Compassion is also not our only tool. During the middle of a crisis, other tools are often needed as well.
Other Options In A Crisis
Obviously, in the case of an emergency, calling 911 is in many cases an option when we need immediate, emergency assistance6. If you are in danger, please always remove yourself from the danger as quickly and safely as possible and bring in other skillful resources to keep yourself and others from the mounting danger.
However, in drawn out situations that are highly complex and ambiguous— our sense of agency to make moment-by-moment, skillful decisions can be somewhat limited. It’s in these times that sometimes it’s skillful to put our mindfulness practice down and focus on other ways of tending to ourselves and our communities.
Sometimes a skillful practice is connecting authentically with others. Sometimes this means distracting ourselves with some form of self-soothing habit. Sometimes this means helping and keeping busy with mutual aid. Sometimes this is about taking a rest, a nap, or eating for fuel or nourishment.
Just like there is no “wrong” way to grieve, there is also no “wrong” way to manage a crisis, as long as you’re not hurting anyone else in the process.
How To Support During Hurricane Helene
While this article certainly pertains to various modes of crisis—writing this article is in direct response the aftermath of Hurricane Helene. I want to underscore that the devastation of the natural disaster in this area is severe.
If you are in the area affected by the storm, it’s pretty unlikely that you’re reading this. However, on the off-chance that you are and there are ways you feel that The Art of Rest could be supportive—please feel free to reach out about local resources and we will do our best to connect you. Email us at dagnyrose@theartofrest.me to let us know how we can help.
It’s more likely that if you’re reading this, you’re somewhere slightly removed from this crisis. In the coming weeks, I will be updating as much as I can around ways to support mutual aid to Western North Carolina (especially to the artists, creatives, and rest-related providers affected in the area). Check the footnotes for some places to start.7
Take care of yourselves.
Take care of your communities.
&As per usual, thank you for being here.
I’m so grateful <3
DagnyRose
Please note that this is not an article that is intended to be taken as medical advice or replace any professional services from a mental health or medical provider.

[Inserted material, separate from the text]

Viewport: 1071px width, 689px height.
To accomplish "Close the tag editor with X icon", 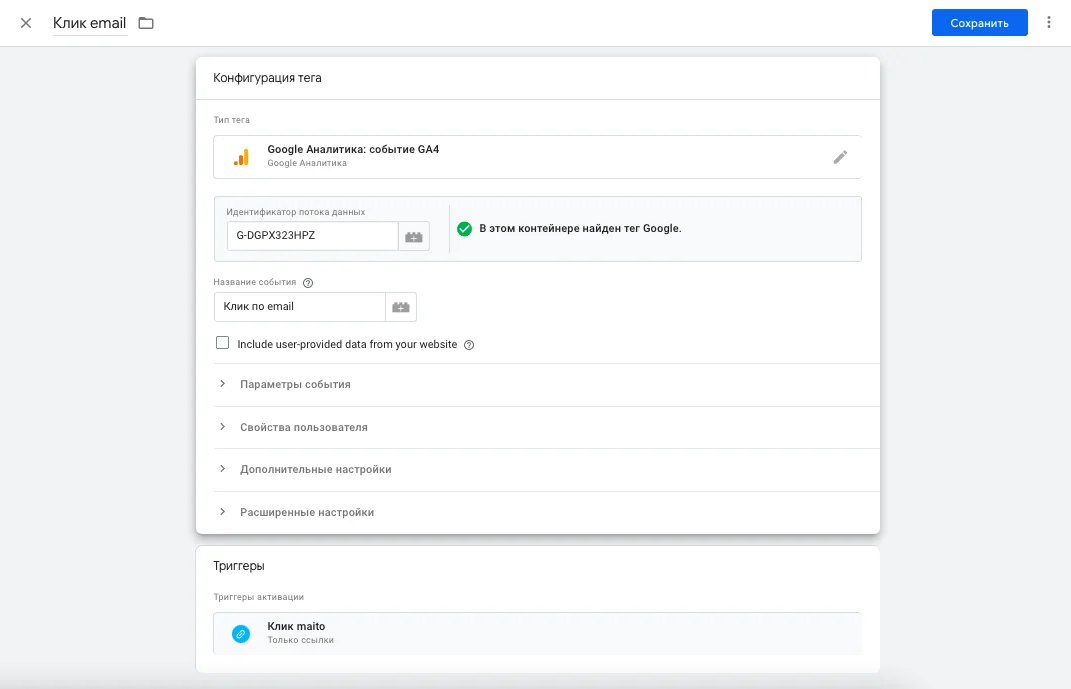I will [x=26, y=23].
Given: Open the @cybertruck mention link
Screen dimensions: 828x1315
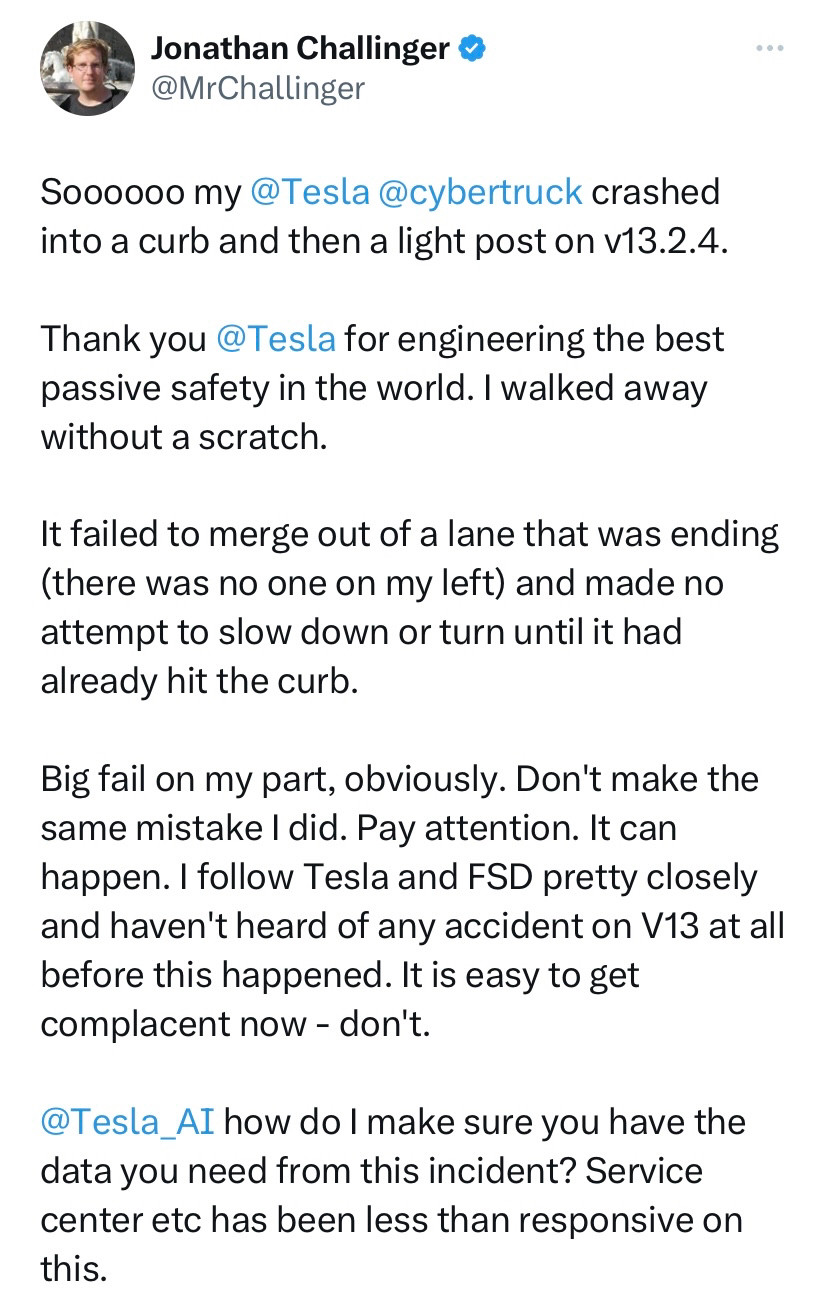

This primarily comes from a very granular approach to how we define mindfulness in a lab which often entirely separates it from practices of self compassion. When we look at the research in this granular way, sometimes trauma research will find that increased mindfulness during a time of crisis can actually increase the severity of symptoms of PTSD. There’s a lot to say about this connection and possible reasons it could occur, but the most important thing to know here is that mindfulness does not cause increased PTSD symptoms.
I literally even wrote about this in last week’s article about discomfort. It’s a common practice and is helpful when learning under normal, safe circumstances.
In a true crisis, the body and nervous system is asking for the body to respond with a certain amount of urgency to find and stabilize a situation of safety. I’ll reiterate here that the nervous system moving into a state of fight or flight (or fawn, or freeze) is not the problem here. The problem is that sometimes in mindfulness practices, people will override or ‘bypass’ the body’s natural cues. When the body’s cues are ignored for long periods of time, this prevents the body from completing the physiological cycle of stress and the body retains that stress for longer. In more simple terms, the body is being desensitized to high levels of stress and this stress becomes normalized. While this is fairly unlikely to happen in one-off crises like natural disasters, this pattern of normalizing and desensitizing high stress is part of what makes it so difficult to leave situations of abuse.
As gifted to me by my best friend Carly.
I want to acknowledge that for traditionally marginalized communities, this is not always the safest choice and that other forms of mutual aid might be a better option.